What you will do => Copy out the listing line for line, from its first line through the line containing "[x=1354, y=593]", and stop there.

☆ ☆ ☆ ☆

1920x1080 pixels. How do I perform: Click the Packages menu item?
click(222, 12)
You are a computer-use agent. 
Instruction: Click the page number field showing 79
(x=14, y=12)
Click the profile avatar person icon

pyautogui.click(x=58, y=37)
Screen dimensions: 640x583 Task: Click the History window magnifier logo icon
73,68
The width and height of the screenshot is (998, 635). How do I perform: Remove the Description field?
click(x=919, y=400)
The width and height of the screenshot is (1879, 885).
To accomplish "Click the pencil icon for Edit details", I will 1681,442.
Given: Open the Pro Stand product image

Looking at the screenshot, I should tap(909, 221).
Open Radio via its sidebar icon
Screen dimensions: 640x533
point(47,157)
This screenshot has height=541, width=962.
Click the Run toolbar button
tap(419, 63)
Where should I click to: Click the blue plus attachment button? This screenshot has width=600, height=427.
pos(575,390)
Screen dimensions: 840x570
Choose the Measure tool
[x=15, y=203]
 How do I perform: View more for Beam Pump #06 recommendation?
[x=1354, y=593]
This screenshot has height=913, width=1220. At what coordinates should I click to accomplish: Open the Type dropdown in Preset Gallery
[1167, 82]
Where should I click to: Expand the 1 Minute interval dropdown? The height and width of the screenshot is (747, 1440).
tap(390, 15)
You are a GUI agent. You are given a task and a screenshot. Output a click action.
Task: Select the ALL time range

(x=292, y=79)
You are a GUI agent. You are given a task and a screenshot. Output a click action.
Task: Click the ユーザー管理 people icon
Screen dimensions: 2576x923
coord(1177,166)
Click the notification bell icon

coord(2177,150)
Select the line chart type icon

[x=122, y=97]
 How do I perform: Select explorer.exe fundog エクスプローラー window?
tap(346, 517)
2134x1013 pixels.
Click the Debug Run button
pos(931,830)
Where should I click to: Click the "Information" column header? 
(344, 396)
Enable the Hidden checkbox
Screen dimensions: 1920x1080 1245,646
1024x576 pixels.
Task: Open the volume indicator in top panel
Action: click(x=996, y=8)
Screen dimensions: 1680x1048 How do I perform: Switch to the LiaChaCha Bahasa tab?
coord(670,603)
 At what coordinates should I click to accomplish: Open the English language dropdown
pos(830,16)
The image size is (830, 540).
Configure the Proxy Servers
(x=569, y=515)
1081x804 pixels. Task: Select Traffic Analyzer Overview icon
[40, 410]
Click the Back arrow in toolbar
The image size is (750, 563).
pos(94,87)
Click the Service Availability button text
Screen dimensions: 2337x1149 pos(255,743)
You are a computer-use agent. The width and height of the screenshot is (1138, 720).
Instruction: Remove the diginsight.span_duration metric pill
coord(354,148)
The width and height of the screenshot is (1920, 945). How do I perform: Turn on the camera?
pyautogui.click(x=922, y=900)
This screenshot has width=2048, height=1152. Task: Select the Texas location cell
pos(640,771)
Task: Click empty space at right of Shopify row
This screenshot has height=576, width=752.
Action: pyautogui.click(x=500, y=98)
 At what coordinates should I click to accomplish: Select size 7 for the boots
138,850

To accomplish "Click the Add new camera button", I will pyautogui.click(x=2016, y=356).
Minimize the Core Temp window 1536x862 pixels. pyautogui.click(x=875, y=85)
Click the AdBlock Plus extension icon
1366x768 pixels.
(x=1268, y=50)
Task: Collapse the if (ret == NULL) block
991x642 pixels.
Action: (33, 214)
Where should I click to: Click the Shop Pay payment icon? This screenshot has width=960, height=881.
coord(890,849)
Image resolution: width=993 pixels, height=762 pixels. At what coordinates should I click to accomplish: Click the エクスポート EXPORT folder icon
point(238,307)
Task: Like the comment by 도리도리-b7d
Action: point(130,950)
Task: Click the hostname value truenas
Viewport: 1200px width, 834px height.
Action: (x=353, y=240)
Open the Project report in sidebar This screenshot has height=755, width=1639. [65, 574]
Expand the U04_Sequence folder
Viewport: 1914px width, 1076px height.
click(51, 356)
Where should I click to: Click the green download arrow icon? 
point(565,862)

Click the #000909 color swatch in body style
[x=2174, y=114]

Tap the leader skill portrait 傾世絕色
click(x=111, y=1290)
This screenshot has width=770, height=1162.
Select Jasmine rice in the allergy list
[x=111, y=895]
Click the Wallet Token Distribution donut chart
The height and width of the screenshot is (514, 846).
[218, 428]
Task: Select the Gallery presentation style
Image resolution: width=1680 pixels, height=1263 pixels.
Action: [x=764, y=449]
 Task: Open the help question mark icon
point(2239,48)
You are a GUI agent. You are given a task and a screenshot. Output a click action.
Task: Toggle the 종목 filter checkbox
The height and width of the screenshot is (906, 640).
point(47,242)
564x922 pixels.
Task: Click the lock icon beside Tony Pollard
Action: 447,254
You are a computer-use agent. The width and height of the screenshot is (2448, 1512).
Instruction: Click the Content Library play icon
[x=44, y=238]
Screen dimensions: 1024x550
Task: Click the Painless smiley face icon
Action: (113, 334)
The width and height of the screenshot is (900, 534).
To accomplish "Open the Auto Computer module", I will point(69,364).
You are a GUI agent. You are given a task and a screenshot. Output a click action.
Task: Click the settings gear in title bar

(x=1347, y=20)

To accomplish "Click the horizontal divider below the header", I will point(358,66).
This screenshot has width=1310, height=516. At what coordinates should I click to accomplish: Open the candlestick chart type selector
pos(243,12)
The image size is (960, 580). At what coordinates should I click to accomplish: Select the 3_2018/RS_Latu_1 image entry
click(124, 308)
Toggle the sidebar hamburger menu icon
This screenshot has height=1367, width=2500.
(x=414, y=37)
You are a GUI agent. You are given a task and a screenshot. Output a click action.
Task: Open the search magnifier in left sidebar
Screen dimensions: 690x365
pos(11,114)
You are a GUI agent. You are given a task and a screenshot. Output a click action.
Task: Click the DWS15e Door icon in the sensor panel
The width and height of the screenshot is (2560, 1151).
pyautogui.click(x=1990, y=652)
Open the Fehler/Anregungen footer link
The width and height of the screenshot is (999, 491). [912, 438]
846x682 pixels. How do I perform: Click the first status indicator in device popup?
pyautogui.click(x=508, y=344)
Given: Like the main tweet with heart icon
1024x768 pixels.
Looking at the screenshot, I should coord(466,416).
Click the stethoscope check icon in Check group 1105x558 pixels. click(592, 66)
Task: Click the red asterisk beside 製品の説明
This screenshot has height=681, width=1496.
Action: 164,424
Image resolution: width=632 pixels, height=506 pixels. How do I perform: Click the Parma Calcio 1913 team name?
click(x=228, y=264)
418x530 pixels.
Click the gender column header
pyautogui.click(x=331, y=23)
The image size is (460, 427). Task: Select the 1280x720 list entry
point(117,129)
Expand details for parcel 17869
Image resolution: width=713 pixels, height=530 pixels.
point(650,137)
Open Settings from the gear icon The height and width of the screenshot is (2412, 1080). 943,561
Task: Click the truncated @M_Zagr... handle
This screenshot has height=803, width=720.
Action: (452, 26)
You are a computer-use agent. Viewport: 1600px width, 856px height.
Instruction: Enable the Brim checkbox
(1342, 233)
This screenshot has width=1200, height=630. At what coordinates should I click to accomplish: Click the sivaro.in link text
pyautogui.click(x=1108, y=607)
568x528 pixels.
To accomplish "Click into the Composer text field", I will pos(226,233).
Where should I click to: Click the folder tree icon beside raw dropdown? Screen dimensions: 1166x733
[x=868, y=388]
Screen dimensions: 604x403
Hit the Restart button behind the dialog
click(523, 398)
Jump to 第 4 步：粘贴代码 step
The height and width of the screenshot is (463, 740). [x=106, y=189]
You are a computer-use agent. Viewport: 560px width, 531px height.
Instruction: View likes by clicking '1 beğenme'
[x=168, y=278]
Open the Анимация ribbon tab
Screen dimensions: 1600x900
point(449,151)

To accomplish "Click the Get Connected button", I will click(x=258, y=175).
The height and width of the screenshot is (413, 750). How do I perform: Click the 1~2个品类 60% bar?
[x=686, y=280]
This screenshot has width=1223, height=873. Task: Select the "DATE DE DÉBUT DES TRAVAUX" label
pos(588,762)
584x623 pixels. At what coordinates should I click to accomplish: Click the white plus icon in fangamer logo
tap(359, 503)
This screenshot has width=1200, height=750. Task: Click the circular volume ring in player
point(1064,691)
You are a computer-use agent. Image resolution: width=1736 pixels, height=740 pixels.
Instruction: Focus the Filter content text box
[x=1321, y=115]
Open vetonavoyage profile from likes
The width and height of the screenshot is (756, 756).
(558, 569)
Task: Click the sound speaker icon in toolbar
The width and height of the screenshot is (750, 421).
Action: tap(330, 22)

☆ ☆ ☆ ☆

Answer to this problem =>
1920x1080 pixels. How do I perform: Click the Packages menu item?
click(222, 12)
You are a computer-use agent. 
Instruction: Click the page number field showing 79
(x=14, y=12)
Click the profile avatar person icon

pyautogui.click(x=58, y=37)
Screen dimensions: 640x583 Task: Click the History window magnifier logo icon
73,68
The width and height of the screenshot is (998, 635). How do I perform: Remove the Description field?
click(x=919, y=400)
The width and height of the screenshot is (1879, 885).
To accomplish "Click the pencil icon for Edit details", I will 1681,442.
Given: Open the Pro Stand product image

Looking at the screenshot, I should tap(909, 221).
Open Radio via its sidebar icon
Screen dimensions: 640x533
point(47,157)
This screenshot has height=541, width=962.
Click the Run toolbar button
tap(419, 63)
Where should I click to: Click the blue plus attachment button? This screenshot has width=600, height=427.
pos(575,390)
Screen dimensions: 840x570
Choose the Measure tool
[x=15, y=203]
 How do I perform: View more for Beam Pump #06 recommendation?
[x=1354, y=593]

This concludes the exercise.